**Tasks for this exercise**
(a) According to the Thomas B or Not page, why is humour relevant to the group's work even when a particular jump is not funny?
(b) Please quote the Thomas B or Not page word for word from "Thomas B or Not is a comedy, a" to "no meaningful story.".

**Page excerpt**
········
Thomas B or Not
A Screwball Comedy or
Hate story in 5 acts with a prologue and not so happy epilogue
First performances: September 25-29, 2016, brut Vienna
Thomas B Or Not is part of the new old cycle
Abstract
Thomas B or Not is a hoax, a fraud, a joke, a text that pretends to be a play. In reality it is a text that exists for the sole purpose of making fun of everything and everyone.
Or is it?
Thomas B or Not is a tragedy. The love story of two lost souls. The story of a successful playwright and his fall into disgrace and mediocrity.
Or is it?
Thomas B or Not is a comedy, a black one at that. It is about the church going people otherwise known as state theatre’s audience.
Or is it?
Thomas B or Not is a Dada game. Nonsensical, anarchic, disorderly. The text has no linear development, no apparent dramaturgical logic, no meaningful story.
Or is it?
In toxic dreams we love the comic, the silly, the ridiculous, the zany. The more people laugh, the better. If you can get ten laughs instead of seven, great; fifteen will be even better.
With Thomas B or Not we attempt to create a piece that has the structure of humour yet it is not necessarily funny. Many analyses of the structure of humour suggest that comedy consists of sudden jumps from the level of one logical type to another. Poetic jumps over such gaps are what interest us in art, so humour is relevant to our work whether or not a particular jump is funny. We are interested in the strategy of humour in the same way that Freud relates humour to unconscious slips in which those unconscious slips can be manifestations of other concerns, or other levels. The kind of laughter we are after: laughter with deep roots in the frightening, in the unconscious, in the indefinable.
········
(Collected data entries)
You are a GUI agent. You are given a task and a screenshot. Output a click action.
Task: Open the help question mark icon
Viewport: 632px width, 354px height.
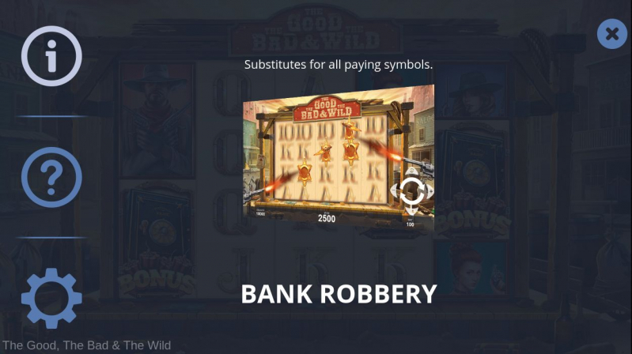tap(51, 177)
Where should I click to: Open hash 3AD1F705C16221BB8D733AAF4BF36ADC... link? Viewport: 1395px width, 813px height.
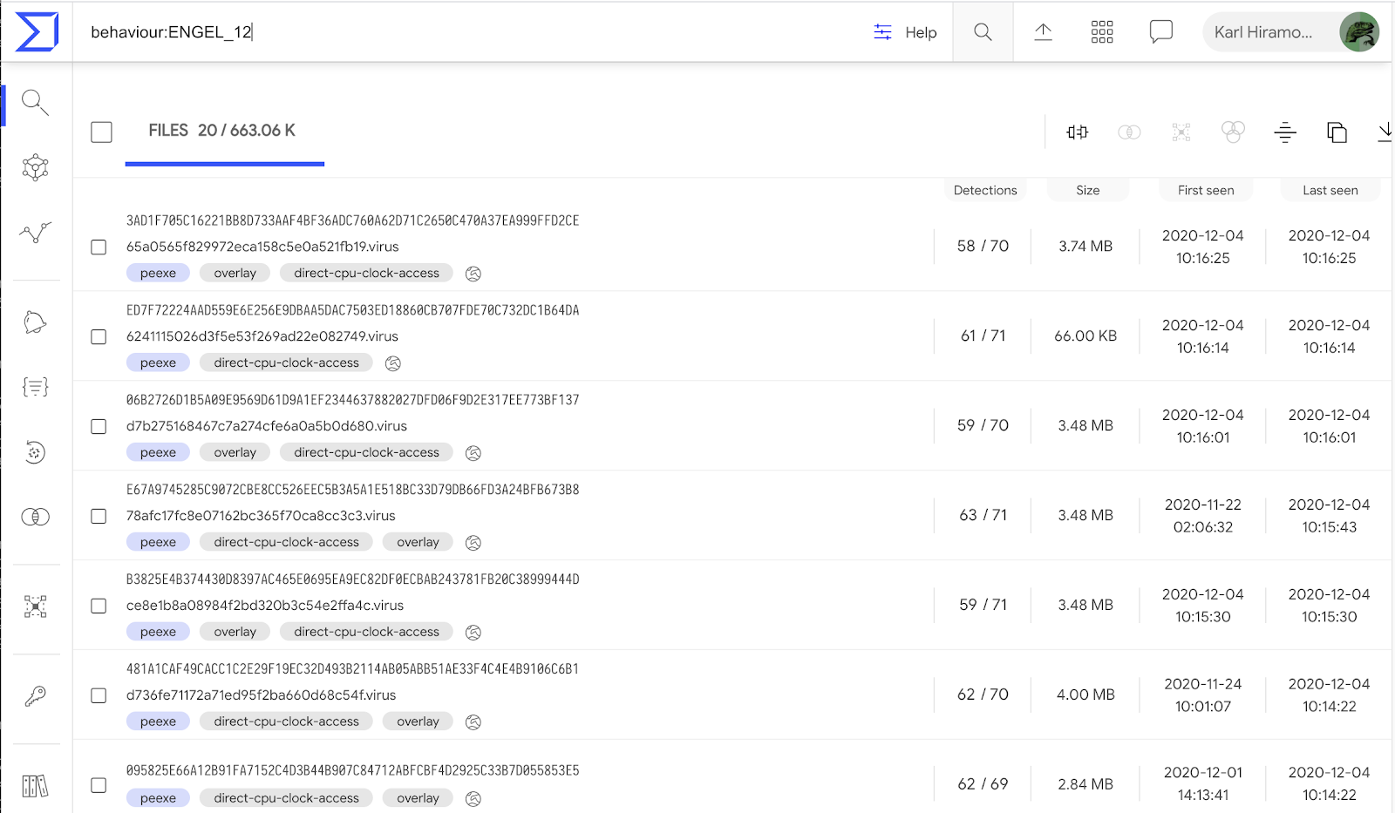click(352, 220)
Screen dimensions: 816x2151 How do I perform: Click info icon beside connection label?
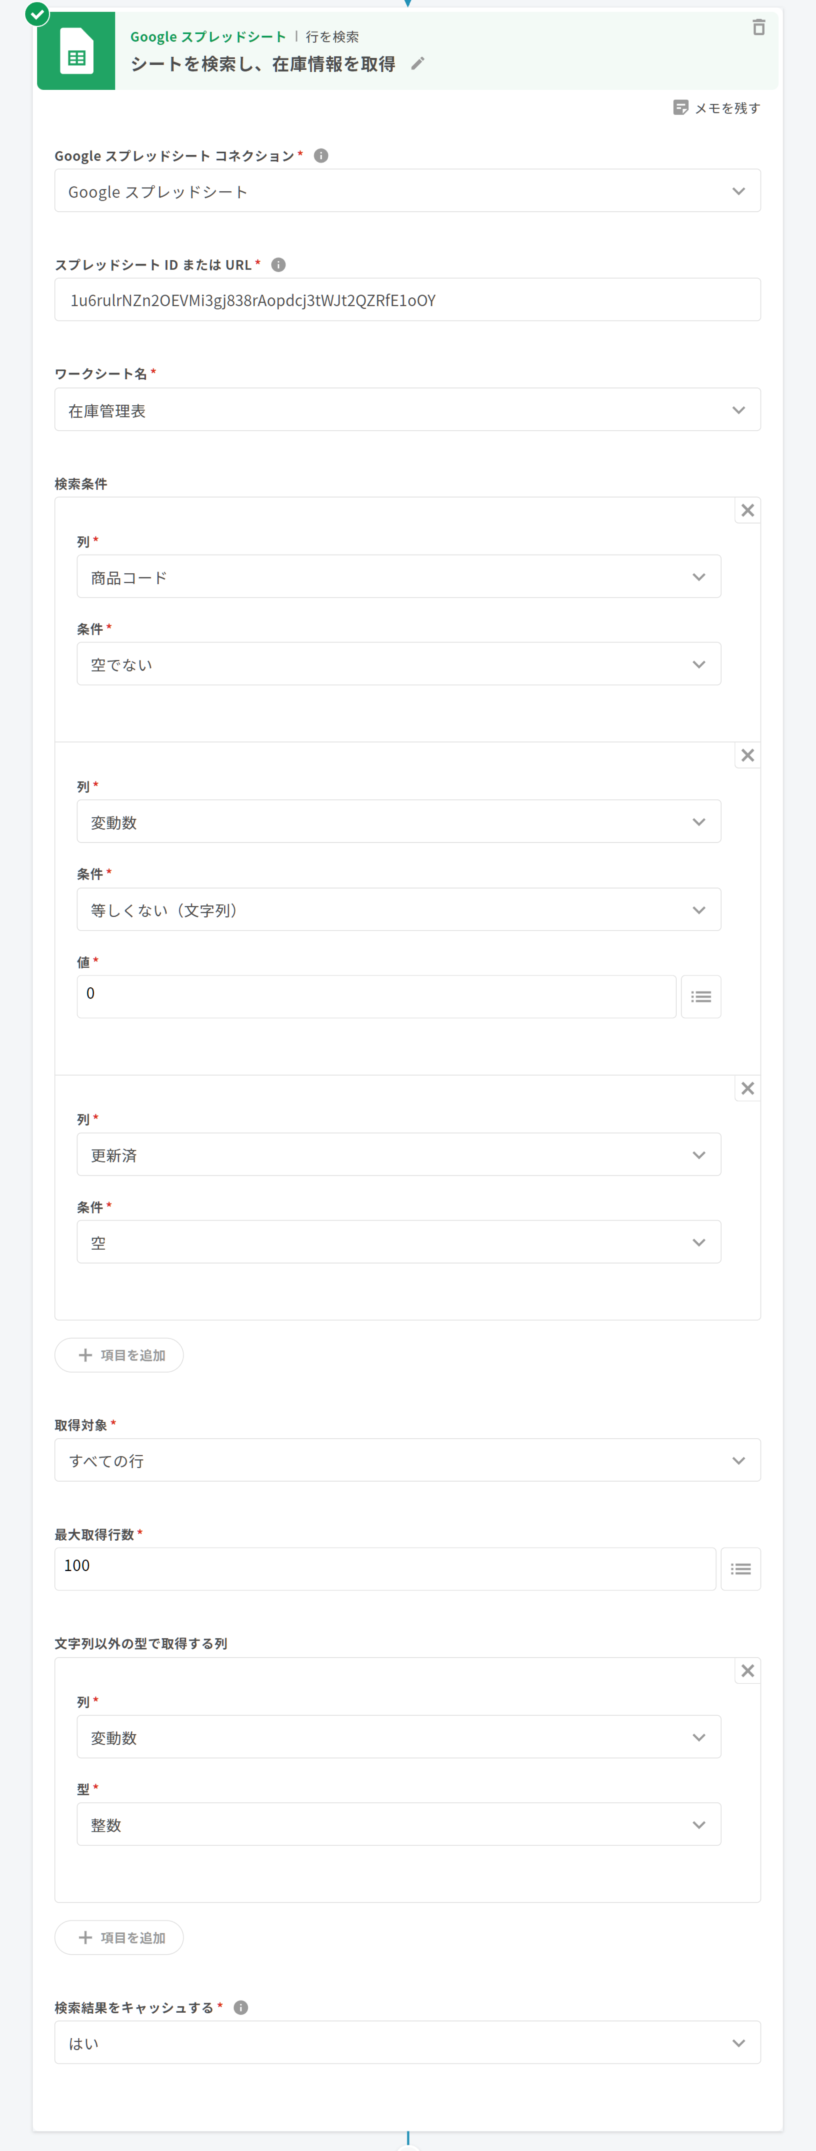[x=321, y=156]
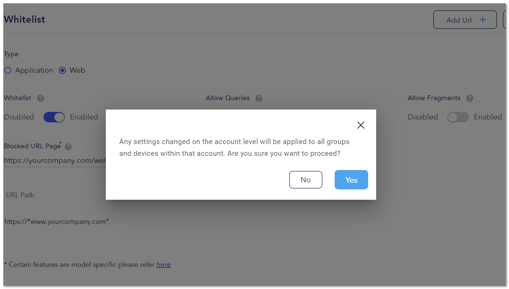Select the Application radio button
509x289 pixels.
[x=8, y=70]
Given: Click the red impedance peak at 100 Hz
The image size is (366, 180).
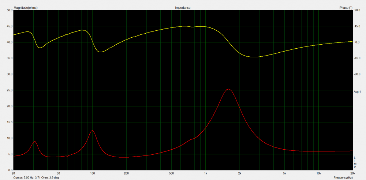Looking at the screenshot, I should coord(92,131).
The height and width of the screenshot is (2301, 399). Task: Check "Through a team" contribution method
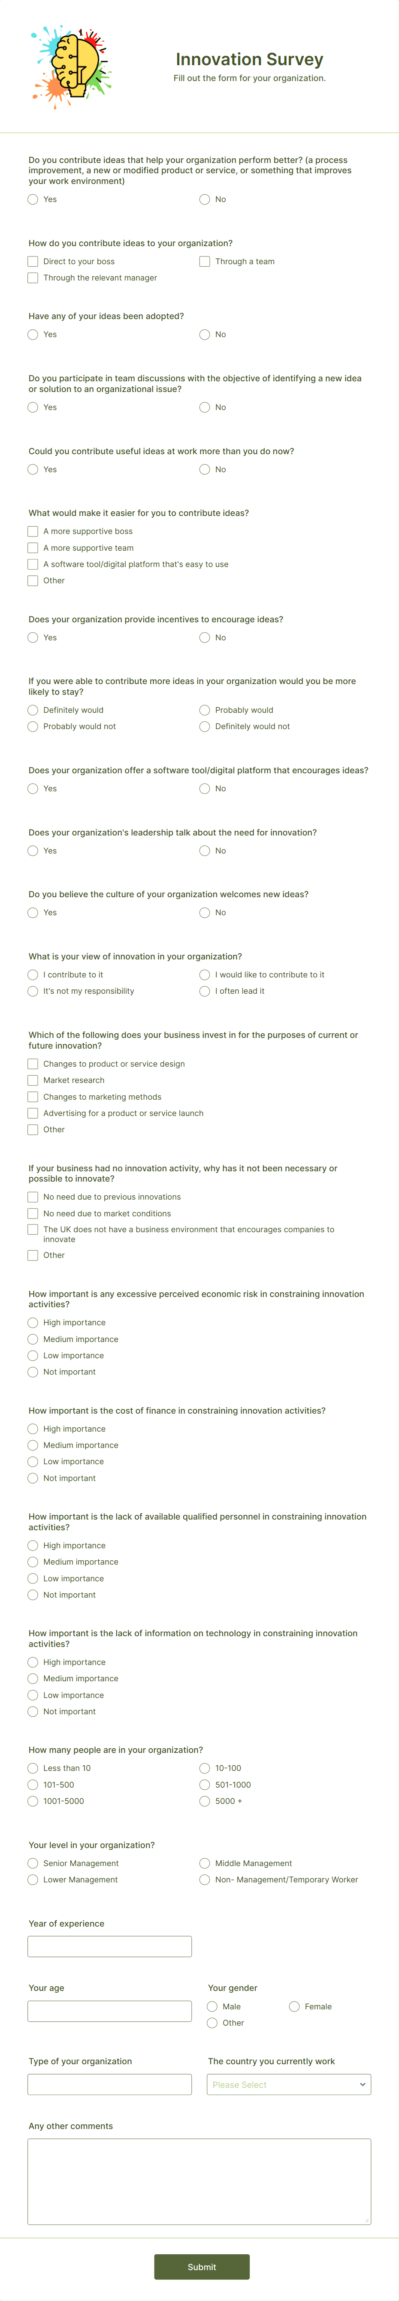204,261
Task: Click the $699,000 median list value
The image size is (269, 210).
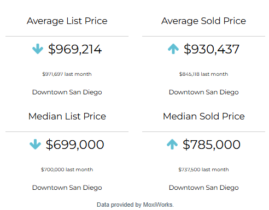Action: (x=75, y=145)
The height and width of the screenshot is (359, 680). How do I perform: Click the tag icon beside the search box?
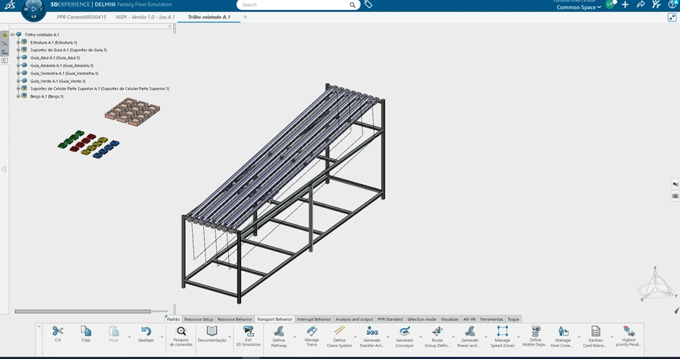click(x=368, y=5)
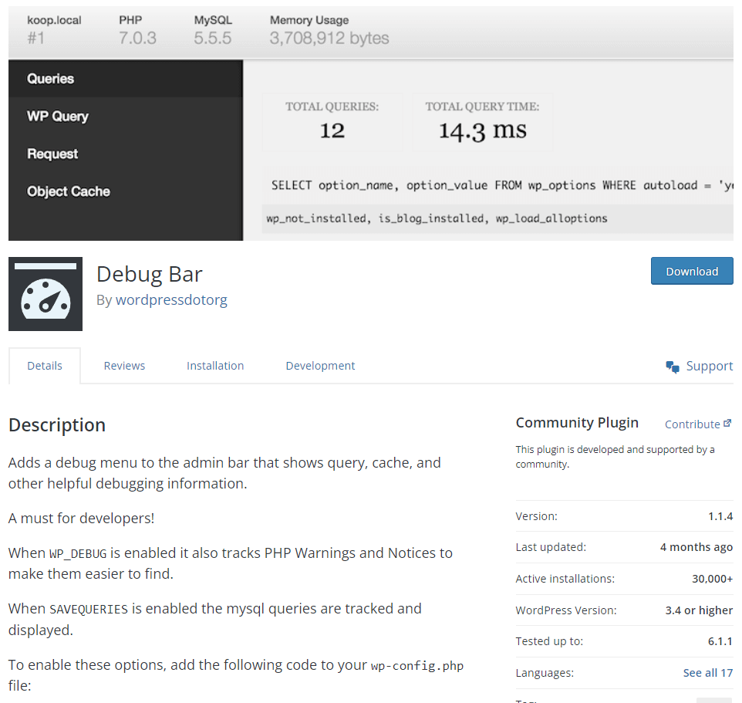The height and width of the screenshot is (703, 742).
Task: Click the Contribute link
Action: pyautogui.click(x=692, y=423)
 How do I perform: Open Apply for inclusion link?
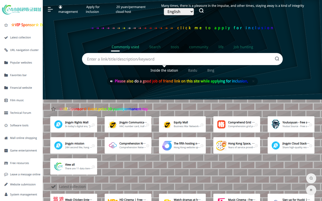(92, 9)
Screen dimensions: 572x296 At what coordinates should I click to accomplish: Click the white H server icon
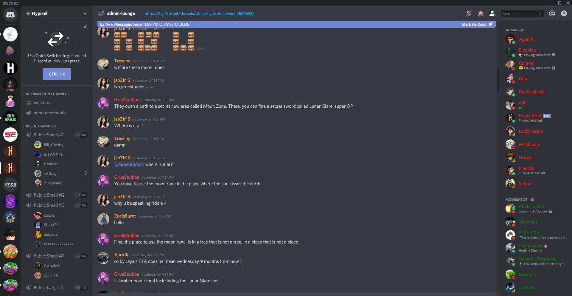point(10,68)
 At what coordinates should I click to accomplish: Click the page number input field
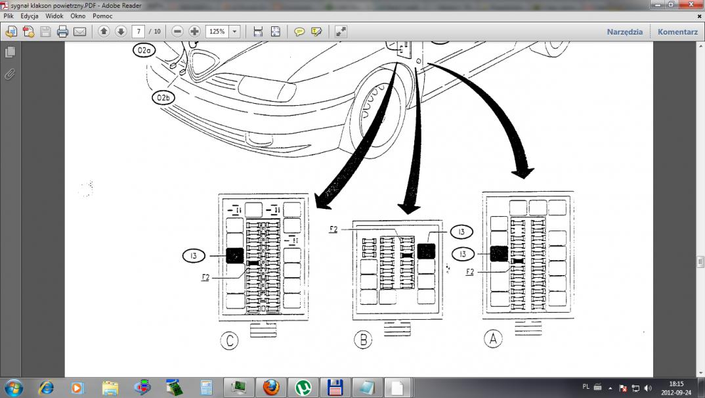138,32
········
**Responses**
(a) Many analyses say comedy consists of sudden jumps from the level of one logical type to another. Poetic jumps over such gaps are what interest the group in art, so humour matters to its work whether or not a given jump is funny.

(b)
Thomas B or Not is a comedy, a black one at that. It is about the church going people otherwise known as state theatre’s audience.
Or is it?
Thomas B or Not is a Dada game. Nonsensical, anarchic, disorderly. The text has no linear development, no apparent dramaturgical logic, no meaningful story.